Can I get a Kindle and then do my e-shopping somewhere other than Amazon? I don't know and am too skittish to find out.

I also think the number of recent controversies involving e-books is unsettling. There have been instances of books being deleted from people's readers and allegations of price dumping. There are even fears that Amazon's most recent moves into (self-)publishing are an attempt to get rid of publishing houses altogether.

No publishers would mean no editors, and no editing would mean a lot less good writing. Changing the medium may indeed change the message.

Trapped like a shellfish

To commandeer the famous beginning of Vladimir Nabokov's "Pale Fire," the words “I am the shadow of the waxwing slain” mean just as much on a screen as they do on a page. But I can't shake the fear that if I gave myself up completely to the lure of the digital age, I might be careening toward “the false azure in the window pane.”

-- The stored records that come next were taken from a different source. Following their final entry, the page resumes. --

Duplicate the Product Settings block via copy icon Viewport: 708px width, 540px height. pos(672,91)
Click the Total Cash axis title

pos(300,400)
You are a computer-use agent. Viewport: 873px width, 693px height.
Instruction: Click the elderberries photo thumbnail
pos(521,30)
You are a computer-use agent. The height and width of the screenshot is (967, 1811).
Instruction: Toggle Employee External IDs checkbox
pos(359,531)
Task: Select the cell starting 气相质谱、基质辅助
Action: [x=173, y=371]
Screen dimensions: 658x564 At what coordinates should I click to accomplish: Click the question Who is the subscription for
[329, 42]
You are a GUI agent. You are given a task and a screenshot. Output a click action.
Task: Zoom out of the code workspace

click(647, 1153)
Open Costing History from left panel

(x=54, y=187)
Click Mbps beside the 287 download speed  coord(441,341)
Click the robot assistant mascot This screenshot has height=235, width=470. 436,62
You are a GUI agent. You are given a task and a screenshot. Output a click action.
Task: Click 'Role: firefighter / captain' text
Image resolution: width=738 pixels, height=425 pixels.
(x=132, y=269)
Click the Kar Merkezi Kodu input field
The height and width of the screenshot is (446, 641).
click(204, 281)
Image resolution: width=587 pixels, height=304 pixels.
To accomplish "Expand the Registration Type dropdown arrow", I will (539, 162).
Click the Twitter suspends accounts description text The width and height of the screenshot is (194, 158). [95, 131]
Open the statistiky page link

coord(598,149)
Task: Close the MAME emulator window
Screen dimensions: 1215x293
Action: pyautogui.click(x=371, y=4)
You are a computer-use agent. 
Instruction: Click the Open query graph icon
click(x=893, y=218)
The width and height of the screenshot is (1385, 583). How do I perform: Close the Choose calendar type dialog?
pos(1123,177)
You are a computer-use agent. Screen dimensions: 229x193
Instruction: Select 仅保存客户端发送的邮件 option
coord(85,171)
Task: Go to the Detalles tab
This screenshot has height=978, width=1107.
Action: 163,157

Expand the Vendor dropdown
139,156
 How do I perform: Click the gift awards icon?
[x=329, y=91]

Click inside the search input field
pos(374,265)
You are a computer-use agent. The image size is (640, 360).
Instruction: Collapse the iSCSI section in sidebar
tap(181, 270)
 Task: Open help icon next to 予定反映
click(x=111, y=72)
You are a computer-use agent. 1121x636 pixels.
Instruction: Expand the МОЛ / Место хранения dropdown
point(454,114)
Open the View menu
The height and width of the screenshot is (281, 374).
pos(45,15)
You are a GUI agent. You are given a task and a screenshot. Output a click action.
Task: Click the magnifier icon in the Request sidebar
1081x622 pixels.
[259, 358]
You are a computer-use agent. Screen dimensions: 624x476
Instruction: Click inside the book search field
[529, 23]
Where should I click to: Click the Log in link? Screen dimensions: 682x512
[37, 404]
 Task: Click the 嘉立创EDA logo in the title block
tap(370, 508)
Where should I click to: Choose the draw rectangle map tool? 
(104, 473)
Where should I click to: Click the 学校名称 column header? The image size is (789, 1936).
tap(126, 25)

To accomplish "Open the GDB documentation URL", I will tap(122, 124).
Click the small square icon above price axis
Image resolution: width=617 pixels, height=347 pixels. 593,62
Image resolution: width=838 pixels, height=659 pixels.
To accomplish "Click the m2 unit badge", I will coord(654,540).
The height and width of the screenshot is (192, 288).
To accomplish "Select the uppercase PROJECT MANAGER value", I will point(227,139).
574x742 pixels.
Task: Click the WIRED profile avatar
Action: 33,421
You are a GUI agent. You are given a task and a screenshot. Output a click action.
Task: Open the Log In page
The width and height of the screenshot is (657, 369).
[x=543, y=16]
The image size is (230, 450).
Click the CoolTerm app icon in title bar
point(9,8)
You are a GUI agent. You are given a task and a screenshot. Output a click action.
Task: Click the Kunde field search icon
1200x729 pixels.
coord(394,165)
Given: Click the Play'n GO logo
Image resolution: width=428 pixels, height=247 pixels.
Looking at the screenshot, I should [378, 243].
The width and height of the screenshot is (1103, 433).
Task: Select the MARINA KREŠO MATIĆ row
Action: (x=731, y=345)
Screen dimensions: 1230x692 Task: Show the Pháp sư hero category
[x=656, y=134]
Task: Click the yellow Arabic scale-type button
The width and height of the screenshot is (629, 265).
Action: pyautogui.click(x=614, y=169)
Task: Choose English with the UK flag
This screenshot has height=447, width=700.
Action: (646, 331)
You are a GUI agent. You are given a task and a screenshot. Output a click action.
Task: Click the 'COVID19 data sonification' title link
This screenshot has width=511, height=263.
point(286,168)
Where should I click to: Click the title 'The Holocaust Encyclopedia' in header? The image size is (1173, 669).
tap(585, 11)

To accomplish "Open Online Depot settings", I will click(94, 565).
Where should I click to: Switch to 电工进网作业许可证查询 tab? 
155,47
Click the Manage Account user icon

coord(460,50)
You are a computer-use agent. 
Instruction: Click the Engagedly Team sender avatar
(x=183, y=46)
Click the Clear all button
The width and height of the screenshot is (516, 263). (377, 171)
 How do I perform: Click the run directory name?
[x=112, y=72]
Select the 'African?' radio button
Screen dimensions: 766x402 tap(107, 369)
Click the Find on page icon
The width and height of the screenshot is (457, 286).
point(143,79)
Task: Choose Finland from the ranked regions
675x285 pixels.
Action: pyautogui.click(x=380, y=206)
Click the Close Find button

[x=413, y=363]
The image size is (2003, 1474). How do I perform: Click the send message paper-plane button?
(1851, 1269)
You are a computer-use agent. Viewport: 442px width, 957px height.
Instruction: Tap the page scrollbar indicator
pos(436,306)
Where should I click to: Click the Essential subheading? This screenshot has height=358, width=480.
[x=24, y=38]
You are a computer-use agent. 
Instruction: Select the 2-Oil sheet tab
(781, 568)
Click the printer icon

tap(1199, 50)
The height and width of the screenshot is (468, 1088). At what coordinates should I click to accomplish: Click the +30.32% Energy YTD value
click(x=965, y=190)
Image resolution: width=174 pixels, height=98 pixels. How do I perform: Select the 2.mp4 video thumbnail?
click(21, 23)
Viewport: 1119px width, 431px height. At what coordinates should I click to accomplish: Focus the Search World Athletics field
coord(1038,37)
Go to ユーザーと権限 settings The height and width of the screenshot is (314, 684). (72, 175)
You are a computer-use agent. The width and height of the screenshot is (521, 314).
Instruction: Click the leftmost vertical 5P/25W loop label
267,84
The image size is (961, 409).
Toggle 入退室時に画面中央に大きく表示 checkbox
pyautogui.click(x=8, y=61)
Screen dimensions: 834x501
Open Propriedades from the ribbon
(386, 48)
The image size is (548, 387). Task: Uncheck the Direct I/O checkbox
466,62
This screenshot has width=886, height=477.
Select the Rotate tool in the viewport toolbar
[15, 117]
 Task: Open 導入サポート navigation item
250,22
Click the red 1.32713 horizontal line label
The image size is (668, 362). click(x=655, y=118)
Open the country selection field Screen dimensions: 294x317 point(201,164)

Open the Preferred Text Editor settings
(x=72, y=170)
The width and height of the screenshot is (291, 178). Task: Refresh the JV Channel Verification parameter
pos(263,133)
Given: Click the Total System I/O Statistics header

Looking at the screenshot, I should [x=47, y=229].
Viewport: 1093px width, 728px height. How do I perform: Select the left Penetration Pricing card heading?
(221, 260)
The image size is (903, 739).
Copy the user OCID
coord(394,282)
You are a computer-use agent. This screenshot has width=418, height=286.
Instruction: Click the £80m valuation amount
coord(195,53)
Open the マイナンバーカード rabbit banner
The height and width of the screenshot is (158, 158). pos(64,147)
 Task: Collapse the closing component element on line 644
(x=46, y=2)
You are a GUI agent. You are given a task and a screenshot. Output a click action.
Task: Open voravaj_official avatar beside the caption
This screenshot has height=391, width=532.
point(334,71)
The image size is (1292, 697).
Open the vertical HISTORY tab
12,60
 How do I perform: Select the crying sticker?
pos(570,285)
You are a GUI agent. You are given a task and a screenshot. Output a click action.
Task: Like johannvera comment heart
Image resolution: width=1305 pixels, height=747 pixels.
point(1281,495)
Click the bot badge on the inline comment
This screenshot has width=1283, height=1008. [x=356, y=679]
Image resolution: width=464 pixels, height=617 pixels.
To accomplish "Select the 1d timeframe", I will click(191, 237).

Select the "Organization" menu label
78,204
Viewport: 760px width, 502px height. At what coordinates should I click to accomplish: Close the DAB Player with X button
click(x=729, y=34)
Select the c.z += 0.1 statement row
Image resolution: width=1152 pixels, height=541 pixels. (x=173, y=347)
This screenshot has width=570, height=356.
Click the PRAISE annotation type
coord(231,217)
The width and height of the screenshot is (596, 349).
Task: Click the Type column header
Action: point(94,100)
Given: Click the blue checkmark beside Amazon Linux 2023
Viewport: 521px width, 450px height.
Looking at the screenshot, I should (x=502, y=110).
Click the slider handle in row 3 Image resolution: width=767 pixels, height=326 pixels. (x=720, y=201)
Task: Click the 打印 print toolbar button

To use a simile with a different animal, I suspect that, like many of my generation, I will remain caught between the analogue and digital worlds, between vinyl records and iPods, vintage paperbacks and electronic readers - like a bewildered lobster just clever enough to get into the trap and devour the bait, but by no means sufficiently smart to figure its way back out again.

Or, to put it bluntly: While for me the tactile pleasure of reading an actual book doesn't necessarily outweigh the advantages of consuming words in digital form, I don't want to worry that I'm somehow getting ripped off or being spied upon.

I have little doubt that electronic books are on the rise, but maybe they're just not for me. When my mother asks me what I want for Christmas this year, I doubt a Kindle is going to top the list.

I'll probably just ask her for money and head to a bookshop - as long as they're still around.